Dataset entries
######

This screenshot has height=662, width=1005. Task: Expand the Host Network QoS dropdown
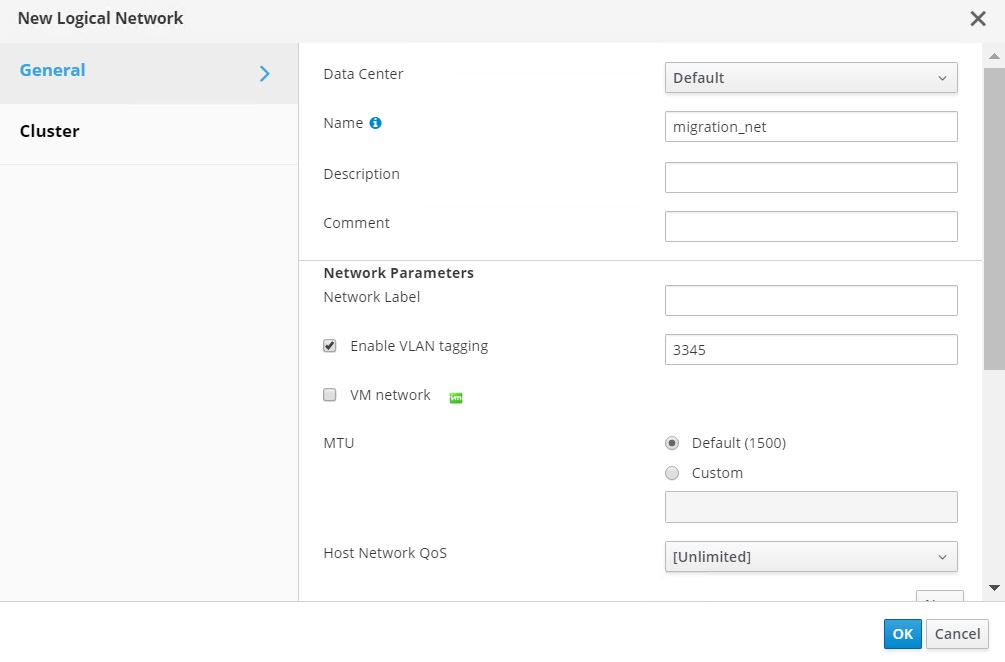[810, 556]
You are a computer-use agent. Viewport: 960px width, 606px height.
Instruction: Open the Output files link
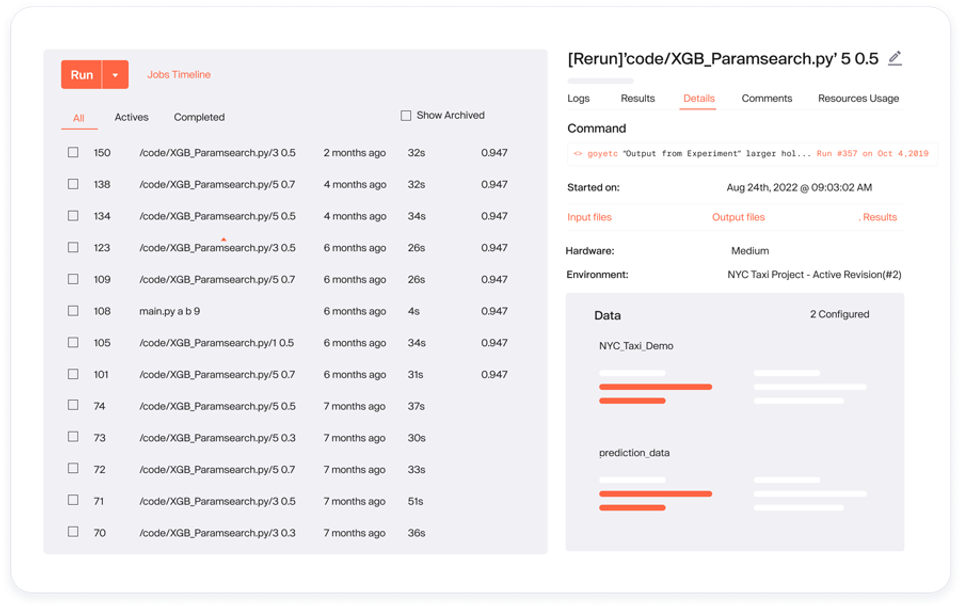[x=738, y=216]
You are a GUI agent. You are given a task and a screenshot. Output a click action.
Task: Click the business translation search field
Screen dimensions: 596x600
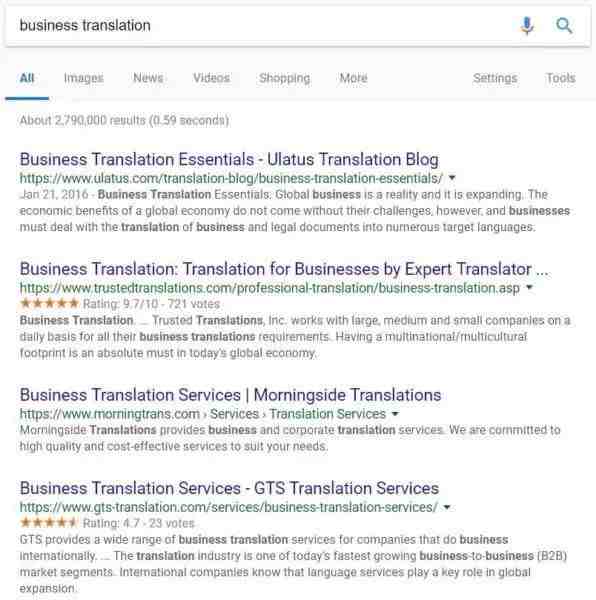click(x=264, y=26)
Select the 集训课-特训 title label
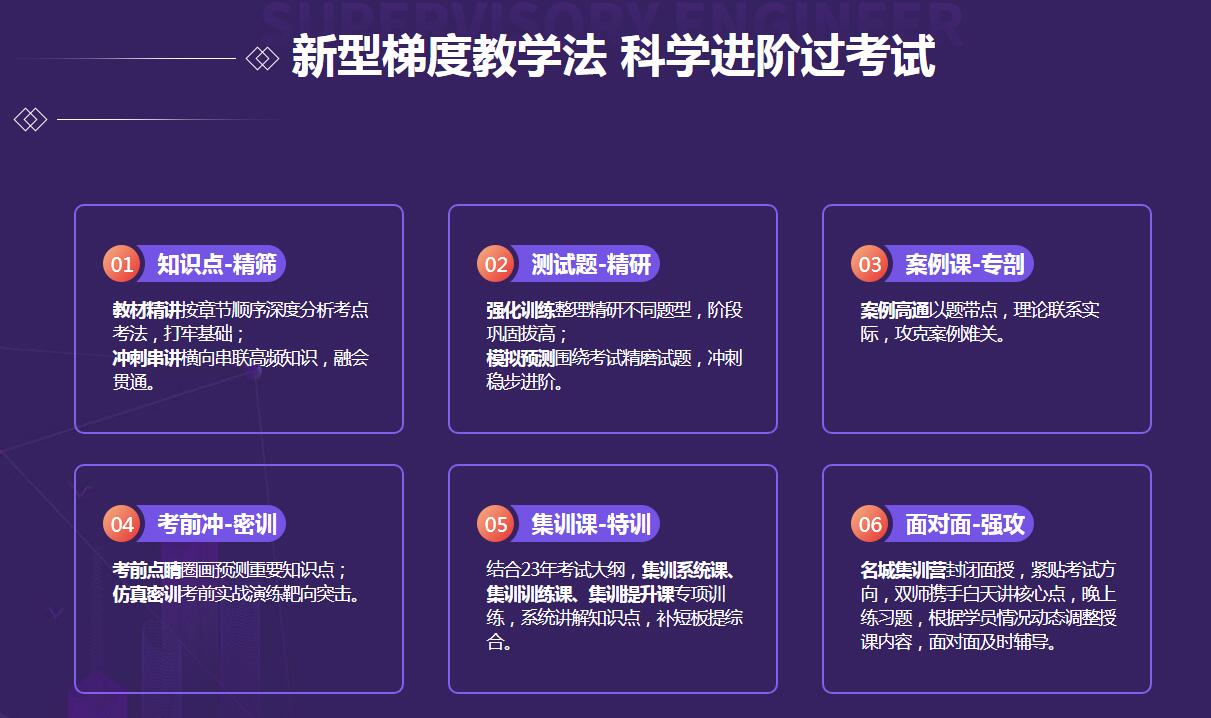Image resolution: width=1211 pixels, height=718 pixels. tap(590, 524)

######

Only the count is wanted. Find the lines of the records that include the word "agent" and state how many.

__EXERCISE SOLUTION__:
2